FYI: I never cheated once in 8 years of putting up with his abuse! He is not exactly a victim, sorry!


----------



## GotLifeBack (Sep 12, 2013)

PAgirl said:


> So I have been having an emotional affair for the past 3 months with someone who lives 2500 miles away. We have only texted and talked on phone, no visits yet. In the state of PA, communication only with the opposite sex does not equal affair. You have to be sleeping with them or staying overnight which is the same thing in the courts here.
> 
> Anyway, I filed for divorce a few weeks ago but my husband ripped up the papers. So I had them resubmitted again and he knew they were coming. So what did he do? He called an ex gf who lives in Rhode Island. This morning he rented a car to drive there and spend the weekend with her.
> 
> ...


This may not stand up legally as an "affair", but in terms of morality, I think it would in the eyes of many.

When you filed for divorce you made it clear that you no longer want him. In doing so you've given him licence to see other women. Why are you concerned about this if you don't want him?

"So now I really have some ammo against my husband" - Too many people treat divorce like warfare. Enough pain is caused for both parties, any children involved, and to an extent the families of the divorcees. Making it a battle just makes things harder in the long run. Try to remain civil. So what if he's banging another chick. So what if he's doing it to hurt you. Why should you care? You don't want him. If on some level you do want him, then don't rise to it and pursue the divorce in a civil manner.

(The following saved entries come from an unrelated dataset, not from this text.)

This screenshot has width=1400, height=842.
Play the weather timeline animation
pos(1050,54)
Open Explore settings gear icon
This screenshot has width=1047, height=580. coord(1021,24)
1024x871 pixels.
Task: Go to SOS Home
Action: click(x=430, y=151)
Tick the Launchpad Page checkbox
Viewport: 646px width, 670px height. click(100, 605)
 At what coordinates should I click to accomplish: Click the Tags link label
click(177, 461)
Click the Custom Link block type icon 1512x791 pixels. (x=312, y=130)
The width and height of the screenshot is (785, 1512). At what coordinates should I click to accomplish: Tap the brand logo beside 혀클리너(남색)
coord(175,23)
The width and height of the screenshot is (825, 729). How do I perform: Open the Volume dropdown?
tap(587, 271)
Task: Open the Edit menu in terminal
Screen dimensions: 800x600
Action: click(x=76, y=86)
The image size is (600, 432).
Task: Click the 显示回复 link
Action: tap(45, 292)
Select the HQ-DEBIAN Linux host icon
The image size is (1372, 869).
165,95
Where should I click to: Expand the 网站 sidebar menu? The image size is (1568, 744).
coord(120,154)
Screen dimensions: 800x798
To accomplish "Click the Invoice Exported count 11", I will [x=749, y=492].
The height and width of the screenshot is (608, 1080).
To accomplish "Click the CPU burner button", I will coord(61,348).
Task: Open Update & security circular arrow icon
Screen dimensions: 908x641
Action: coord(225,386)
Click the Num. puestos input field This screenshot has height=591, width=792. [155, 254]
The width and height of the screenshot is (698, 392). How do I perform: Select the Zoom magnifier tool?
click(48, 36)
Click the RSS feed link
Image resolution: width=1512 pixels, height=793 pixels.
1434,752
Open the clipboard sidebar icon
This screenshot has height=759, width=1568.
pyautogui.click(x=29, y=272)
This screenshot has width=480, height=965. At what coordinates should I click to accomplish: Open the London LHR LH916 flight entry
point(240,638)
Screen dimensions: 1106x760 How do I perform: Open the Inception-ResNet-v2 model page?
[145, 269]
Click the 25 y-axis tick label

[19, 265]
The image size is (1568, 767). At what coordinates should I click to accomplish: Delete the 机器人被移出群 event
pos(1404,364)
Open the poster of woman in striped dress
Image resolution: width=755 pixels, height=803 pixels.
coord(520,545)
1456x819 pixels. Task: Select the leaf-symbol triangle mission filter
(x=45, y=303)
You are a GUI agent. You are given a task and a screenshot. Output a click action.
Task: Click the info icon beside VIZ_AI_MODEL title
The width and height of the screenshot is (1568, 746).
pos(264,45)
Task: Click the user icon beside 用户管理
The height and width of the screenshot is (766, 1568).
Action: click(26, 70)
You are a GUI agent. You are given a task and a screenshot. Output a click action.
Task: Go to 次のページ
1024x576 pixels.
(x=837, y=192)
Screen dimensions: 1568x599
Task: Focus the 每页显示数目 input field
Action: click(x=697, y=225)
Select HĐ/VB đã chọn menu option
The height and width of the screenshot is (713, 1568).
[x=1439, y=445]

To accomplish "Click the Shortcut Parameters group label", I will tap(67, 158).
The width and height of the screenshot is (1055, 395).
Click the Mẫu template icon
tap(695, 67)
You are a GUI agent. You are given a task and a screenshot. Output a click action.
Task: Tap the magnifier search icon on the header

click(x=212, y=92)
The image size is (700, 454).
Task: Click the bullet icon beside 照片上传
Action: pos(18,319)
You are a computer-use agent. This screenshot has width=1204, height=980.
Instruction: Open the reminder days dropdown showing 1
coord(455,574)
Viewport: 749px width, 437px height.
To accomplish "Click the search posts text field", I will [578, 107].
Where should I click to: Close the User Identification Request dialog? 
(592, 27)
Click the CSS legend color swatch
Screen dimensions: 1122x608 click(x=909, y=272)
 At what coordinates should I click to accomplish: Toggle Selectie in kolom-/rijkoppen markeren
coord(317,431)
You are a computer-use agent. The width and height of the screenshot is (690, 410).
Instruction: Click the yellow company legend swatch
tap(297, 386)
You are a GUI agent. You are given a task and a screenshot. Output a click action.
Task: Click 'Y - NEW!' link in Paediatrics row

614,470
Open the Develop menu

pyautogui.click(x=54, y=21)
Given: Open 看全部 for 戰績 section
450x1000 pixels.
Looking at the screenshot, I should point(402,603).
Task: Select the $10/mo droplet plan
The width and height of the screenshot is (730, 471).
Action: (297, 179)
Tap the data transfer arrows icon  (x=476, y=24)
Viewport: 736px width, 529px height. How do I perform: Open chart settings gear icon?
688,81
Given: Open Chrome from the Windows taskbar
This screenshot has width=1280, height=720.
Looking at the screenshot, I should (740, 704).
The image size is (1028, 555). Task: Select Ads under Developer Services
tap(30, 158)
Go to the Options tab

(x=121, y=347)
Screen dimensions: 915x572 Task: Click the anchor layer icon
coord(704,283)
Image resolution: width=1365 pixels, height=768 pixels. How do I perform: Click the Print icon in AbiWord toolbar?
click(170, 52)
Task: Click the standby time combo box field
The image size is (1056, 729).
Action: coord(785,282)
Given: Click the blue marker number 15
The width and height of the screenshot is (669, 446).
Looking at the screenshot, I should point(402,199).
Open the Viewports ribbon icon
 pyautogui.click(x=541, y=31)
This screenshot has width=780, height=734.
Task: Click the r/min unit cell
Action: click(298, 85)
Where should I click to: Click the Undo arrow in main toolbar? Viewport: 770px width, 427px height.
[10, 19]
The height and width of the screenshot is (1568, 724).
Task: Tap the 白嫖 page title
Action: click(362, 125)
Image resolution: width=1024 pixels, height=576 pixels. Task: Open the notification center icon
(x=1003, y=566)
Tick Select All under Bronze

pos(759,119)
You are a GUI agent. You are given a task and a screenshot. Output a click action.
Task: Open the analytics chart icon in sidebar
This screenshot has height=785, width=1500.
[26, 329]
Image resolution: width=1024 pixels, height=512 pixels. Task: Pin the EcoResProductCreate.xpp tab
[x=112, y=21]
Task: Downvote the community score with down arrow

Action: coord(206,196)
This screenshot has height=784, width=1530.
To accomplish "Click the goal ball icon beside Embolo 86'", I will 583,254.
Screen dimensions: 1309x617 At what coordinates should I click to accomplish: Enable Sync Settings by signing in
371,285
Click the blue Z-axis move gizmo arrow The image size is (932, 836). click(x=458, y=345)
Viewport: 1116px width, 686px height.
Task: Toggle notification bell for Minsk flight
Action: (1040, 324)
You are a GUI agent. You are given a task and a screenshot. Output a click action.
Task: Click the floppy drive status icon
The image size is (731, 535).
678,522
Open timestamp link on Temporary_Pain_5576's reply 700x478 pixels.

You left your husband and kids when you began your EA three months ago. Not physically, but emotionally. How do you plan to make it a PA without leaving them physically and doing exactly what your H is doing?


----------



## GotLifeBack (Sep 12, 2013)

pagirl said:


> understandable.
> 
> Fyi: I've been cheating on him for the past three months.


fify.


----------



## PAgirl (Sep 10, 2013)

mablenc said:


> Well you hurt your husband, dystroyed your marriage, now looking to kick him out. You where the one having the affair and yes that hurts the kids, it actually has ruined thier lives. Now their lives have forever changed. But, tell yourself what you want.


My kids would be horribly damaged if they remained in the house while daddy hit mommy and watching that and seeing two parents very hostile towards each other. Matter of fact, my 7 year old is already affected and is in counseling. I am doing them a favor by getting a divorce in my opinion.


----------



## smallsteps (Feb 23, 2013)

If things are that bad then yes you are doing the right thing.

Consult your lawyer and get your divorce.

If you are doing it for someone who lives 2500 miles away who you've known for 3 months then it's wrong.

Again bottom line, to most of us, cheating is cheating.

And if your husband can't pay the mortgage how does the situation change with him out of the house? You can't force him to pay for it. The courts will decide on payments and splitting marital assets.


----------